Ken Kopocis, who led EPA’s Office of Water when the Obama administration was working on its WOTUS rule, said real estate development groups "have always been happy to let farm groups do the talking" when it comes to the Clean Water Act, even though the law already excludes many farming activities.

Indeed, real estate developers — not agribusiness — take out the most permits for affecting wetlands, according to data released by EPA and the Army Corps in December.

Those data show that between 2011 and 2015, the Army Corps issued permits for dredging and filling in nearly 84,700 acres of wetlands. Development accounted for more than 19,000 of those acres, agriculture fewer than 5,000.

Prior converted cropland is just another example of how the Farm Bureau often leads industry pushes for rollbacks, Kopocis said.

While he was at EPA, Kopocis said, it was always the Farm Bureau, not real estate development groups, that raised the cropland issue.

"The Farm Bureau wasn’t shy about wanting to maintain the maximum value of their property," he said. "We never heard directly from developers about it, but it was always obvious it would benefit them, too."

Development groups talked about prior converted cropland so little that Kopocis said he was "surprised" to learn that the National Association of Realtors had listed it on its lobbying disclosure form.

‘Big money’

The Trump administration’s WOTUS proposal would maintain exclusions for prior converted cropland as long as it has been used "for or in support of agricultural purposes at least once in the immediately preceding five years."

If not, the area would be considered "abandoned," and lose its exclusion.

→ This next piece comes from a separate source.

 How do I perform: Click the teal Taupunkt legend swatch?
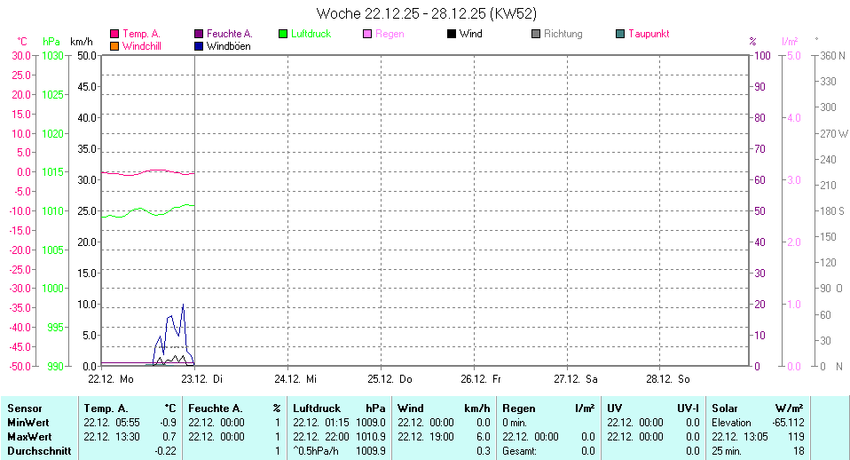point(620,34)
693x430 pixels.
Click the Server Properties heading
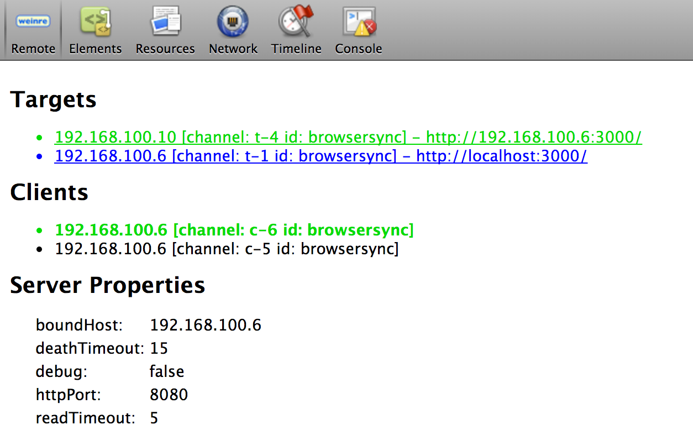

At that point, the Army Corps would have to re-evaluate whether it met the federal definition of a wetland, or had become permanently converted to land.

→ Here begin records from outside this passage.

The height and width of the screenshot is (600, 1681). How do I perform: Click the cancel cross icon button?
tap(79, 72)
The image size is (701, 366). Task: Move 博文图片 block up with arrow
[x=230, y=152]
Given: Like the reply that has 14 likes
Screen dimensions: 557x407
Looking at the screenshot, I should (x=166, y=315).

That provision gives farmers time to sell their land while the exclusion still applies, said Schiff.

While the WOTUS language isn’t much different from what has been in place since 1993, it is significant for clarifying the agency’s stance after the New Hope ruling, he said.

"It shores up the exemption not only for those who want to remain in agriculture, but also protects the value of farmland should it be converted to other uses," Schiff said. "If this rule is finalized, it will be easier to convert farmland to nonagricultural uses without obtaining a permit, which would preserve and increase the value of farmland."

Maintaining exclusions for prior converted cropland can mean "big money," said Farm Bureau Senior Director of Regulatory Relations Don Parrish.

His group estimates there are more than 55 million acres of prior converted cropland nationwide, valued at an average $4,000 per acre.

"If you multiply $4,000 times 55 million, you see what is in the bank for farmers and ranchers," he said.

And farmland has increasingly been sold for development. According to a May report from the American Farmland Trust, nearly 31 million acres of agricultural land was converted for housing developments between 1992 and 2012.

"It is urbanization and expanding cities and counties that are taking out our ag land," said the report’s author, Ann Sorensen.

Parrish said maintaining the value of agricultural land is important not just to farmers looking to downsize or retire but also to those who want to stay in the business and need to take out loans against the value of their property to do so.

"Operating loans are the mainstay of the agriculture industry," he said, adding that the prior converted cropland is only more important today because "the farm economy is in a precarious situation right now, and farm income is way, way down."

The Farm Bureau is one of a number of groups that formed the Coalition to Protect Prior Converted Cropland a few years ago. The coalition operates as "a working group," Parrish said, and its membership consists of various agribusiness trade organizations and the Realtors Land Institute, an arm of the National Association of Realtors that focuses on farmland.

According to an update on RLI’s website, the organization just joined the coalition in April "to ensure that prior converted cropland exclusions are retained in the revision of WOTUS rules."

Calls to RLI about the coalition were referred back to Shaw at the Realtors association.